У меня вдруг защемило сердце.
– Но я занимаюсь каждый день.
– Я знаю. И вы достигли высокого уровня. Если будете продолжать практиковаться, то в конце концов сможете играть в оркестре. Но в качестве солистки… Боюсь, так вопрос не стоит.
Глаза профессора сфокусировались на мне, и я поборола слезы. Среди всего, что, по моим представлениям, могло произойти, такой поворот событий не предполагался. Я приехала в Веймар, не уверенная в успехе, однако со временем желание доказать, что я чего-то стою, пересилило сомнения. Хотелось зажить жизнью, которую изберу сама, как советовала мама. А сейчас перед моим мысленным взором возникла картина бесславного возвращения в Берлин, и мне стало невыносимо тяжело. После всего, что предприняла мать, чтобы устроить меня сюда, она никогда не простит мне этого провала или не позволит забыть о нем.
– Вы можете научить меня играть лучше? – спросила я. – Мама мечтает, чтобы я стала музыкантом, и…
– Мне известно, – перебил профессор, – что ваша мать очень на вас надеется. Вы не хотите ее разочаровывать, но давать фальшивые обещания было бы нечестно. Мне действительно не следовало брать у нее деньги. Никакие инструкции и наставления не создадут таланта там, где его нет. Вы хорошая скрипачка, но не превосходная. И никогда такой не станете.
По моей щеке скатилась одинокая слеза. Отложив в сторону скрипку и отвернувшись, я стала рыться в кармане в поисках носового платка.
– Вот, – сказал профессор Райц.
Промакивая глаза его платком, я ощутила сильный табачный дух, смешанный с запахом твида и еще чего-то неопределенного, наподобие мускуса. Был ли это отличительный аромат мужчины?
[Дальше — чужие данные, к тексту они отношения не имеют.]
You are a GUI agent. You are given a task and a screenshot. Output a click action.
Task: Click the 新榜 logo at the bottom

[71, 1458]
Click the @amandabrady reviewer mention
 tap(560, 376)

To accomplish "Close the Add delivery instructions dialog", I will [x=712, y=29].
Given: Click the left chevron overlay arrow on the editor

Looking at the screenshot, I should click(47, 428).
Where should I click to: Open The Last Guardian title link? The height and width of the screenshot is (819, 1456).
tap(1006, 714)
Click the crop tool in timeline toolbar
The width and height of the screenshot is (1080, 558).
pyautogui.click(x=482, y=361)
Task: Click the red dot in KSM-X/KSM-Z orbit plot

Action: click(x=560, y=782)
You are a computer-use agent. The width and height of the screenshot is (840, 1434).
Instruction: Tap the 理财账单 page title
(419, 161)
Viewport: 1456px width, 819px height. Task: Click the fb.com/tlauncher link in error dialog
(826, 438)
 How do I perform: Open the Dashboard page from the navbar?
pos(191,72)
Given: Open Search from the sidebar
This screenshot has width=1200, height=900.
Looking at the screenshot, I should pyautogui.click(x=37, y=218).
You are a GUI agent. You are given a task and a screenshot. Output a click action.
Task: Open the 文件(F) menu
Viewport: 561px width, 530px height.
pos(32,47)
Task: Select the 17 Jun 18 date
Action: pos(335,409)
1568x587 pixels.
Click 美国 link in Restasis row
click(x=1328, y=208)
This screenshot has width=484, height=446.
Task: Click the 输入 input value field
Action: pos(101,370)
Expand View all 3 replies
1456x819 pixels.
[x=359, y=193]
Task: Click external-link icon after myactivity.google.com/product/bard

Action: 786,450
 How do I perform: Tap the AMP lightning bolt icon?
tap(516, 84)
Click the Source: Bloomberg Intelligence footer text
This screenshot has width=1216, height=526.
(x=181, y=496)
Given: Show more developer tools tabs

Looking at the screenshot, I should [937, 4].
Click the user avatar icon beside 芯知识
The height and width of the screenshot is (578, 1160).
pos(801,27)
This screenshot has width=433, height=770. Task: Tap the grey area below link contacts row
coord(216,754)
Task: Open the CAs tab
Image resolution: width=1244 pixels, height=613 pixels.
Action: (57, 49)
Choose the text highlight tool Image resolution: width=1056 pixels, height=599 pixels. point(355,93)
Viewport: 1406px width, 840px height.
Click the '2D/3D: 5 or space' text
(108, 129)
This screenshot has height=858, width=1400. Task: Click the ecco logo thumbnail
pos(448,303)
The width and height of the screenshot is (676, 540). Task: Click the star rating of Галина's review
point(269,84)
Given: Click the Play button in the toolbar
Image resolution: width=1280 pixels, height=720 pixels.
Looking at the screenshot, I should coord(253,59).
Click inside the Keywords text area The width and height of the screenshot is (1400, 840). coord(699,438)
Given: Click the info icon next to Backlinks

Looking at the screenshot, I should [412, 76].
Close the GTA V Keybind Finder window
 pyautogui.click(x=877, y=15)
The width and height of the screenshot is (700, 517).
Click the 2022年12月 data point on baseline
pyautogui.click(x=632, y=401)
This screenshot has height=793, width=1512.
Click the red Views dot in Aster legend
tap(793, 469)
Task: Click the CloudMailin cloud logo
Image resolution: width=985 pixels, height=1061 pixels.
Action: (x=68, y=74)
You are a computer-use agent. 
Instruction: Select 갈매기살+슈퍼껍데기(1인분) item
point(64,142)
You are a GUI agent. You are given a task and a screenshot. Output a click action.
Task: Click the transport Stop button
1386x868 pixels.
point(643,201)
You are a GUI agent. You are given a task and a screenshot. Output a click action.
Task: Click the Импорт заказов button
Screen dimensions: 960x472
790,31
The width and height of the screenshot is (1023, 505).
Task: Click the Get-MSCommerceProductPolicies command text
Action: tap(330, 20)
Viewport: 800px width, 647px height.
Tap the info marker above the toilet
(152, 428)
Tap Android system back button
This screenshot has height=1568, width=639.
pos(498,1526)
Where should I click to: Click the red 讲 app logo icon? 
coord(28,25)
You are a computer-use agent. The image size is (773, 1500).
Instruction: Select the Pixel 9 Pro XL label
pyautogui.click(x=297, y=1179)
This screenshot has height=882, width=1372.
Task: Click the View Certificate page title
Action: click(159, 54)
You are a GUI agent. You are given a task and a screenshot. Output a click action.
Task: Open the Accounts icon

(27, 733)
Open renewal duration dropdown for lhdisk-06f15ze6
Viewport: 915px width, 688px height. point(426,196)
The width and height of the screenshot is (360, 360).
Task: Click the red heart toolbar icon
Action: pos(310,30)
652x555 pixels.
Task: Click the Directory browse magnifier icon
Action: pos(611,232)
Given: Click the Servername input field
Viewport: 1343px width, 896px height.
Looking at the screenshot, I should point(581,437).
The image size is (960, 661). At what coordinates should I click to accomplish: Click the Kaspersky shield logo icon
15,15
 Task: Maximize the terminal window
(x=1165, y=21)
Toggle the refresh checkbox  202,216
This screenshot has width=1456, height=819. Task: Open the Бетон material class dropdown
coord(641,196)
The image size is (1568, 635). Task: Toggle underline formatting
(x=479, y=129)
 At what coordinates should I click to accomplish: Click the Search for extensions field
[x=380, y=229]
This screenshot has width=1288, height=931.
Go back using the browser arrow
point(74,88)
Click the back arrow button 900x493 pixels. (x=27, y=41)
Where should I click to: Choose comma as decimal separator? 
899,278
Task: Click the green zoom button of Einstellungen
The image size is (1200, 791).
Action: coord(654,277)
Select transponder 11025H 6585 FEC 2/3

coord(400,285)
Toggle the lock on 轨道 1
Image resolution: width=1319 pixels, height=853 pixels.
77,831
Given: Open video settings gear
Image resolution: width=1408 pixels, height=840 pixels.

– Но вы… вы же ставили мне высокие оценки, – дрожащим голосом пролепетала я. – Вы писали в отчетах, что я делаю успехи. Почему вы теперь так говорите?
– Я… я думал…
Он оборвал сам себя – и я увидела тот взгляд, на который мне советовала обратить внимание Берта. Глаза профессора задержались на мне чуть дольше, чем нужно, прежде чем он отвернулся как ошпаренный.
– Вы знаете почему, – произнес он и отошел в сторону, стараясь держать дистанцию.
Фрау Арнольди думает, ты спишь с профессором Райцем, считает тебя распущенной.
Во мне вспыхнул гнев.
– Почему же вы лгали? Если я не смогу заработать на жизнь игрой на скрипке, мне незачем здесь оставаться. Это слишком дорого, напрасная трата денег. Придется вернуться в Берлин.
Профессор не обернулся, но втянул голову в плечи – приготовился к поражению. Как только я сделала шаг к нему, он прошептал:
– Вы не понимаете, я не хочу потерять вас, не могу. Вот почему лгал.
Я замерла на месте. Райц сухо кашлянул:
– Я глупец. Думал… я люблю вас.
От звучания этих слов что-то внутри меня захлопнулось наглухо, а от нанесенного ими удара что-то другое распахнулось. Я не могла до конца в это поверить. Он завышал мне оценки в табеле, чтобы я осталась здесь. Женатый человек, у которого есть дети. Германия бедствовала. Даже влиятельные профессора нуждались в средствах на оплату счетов. Если он думал, что влюблен, значит трусил. Я была его ученицей, в два раза моложе, и вполне могла разрушить всю его жизнь. Он, вероятно, слышал, какие о нас ходят сплетни, и хотел опровергнуть их, пряча свои желания за фальшивыми похвалами, а сам тем временем прикарманивал деньги моей матери. Это был ужасный, жалкий обман, и мне вдруг пришла мысль испытать искренность Райца.
– Вы любите меня и потому лгали, – сказала я, протягивая ему платок. – Как жестоко!
Он попятился:
– Что ж, вы должны ненавидеть меня.
Да, мне следовало бы его ненавидеть, причем настолько, чтобы пойти прямиком к декану и все рассказать. Теперь профессор Райц не вызывал у меня особого почтения. Но я не двигалась, потому что ощутила ту тайную силу, которая давала мне власть над ним, – силу, что таилась во мне все это время. Он разрушил мои мечты, но я сама заполонила его фантазии. В этот момент я решила отбросить осторожность, швырнуть ее под ноги вместе с обломками моих радужных ожиданий. Я сделала это от отчаяния и злости, а еще чтобы отомстить за себя и удостовериться, что разрушения основательные и он не забудет меня никогда. Если мне не суждено стать мастером в игре на скрипке, если он украл у меня надежду, я заберу у него то, на что уповает он.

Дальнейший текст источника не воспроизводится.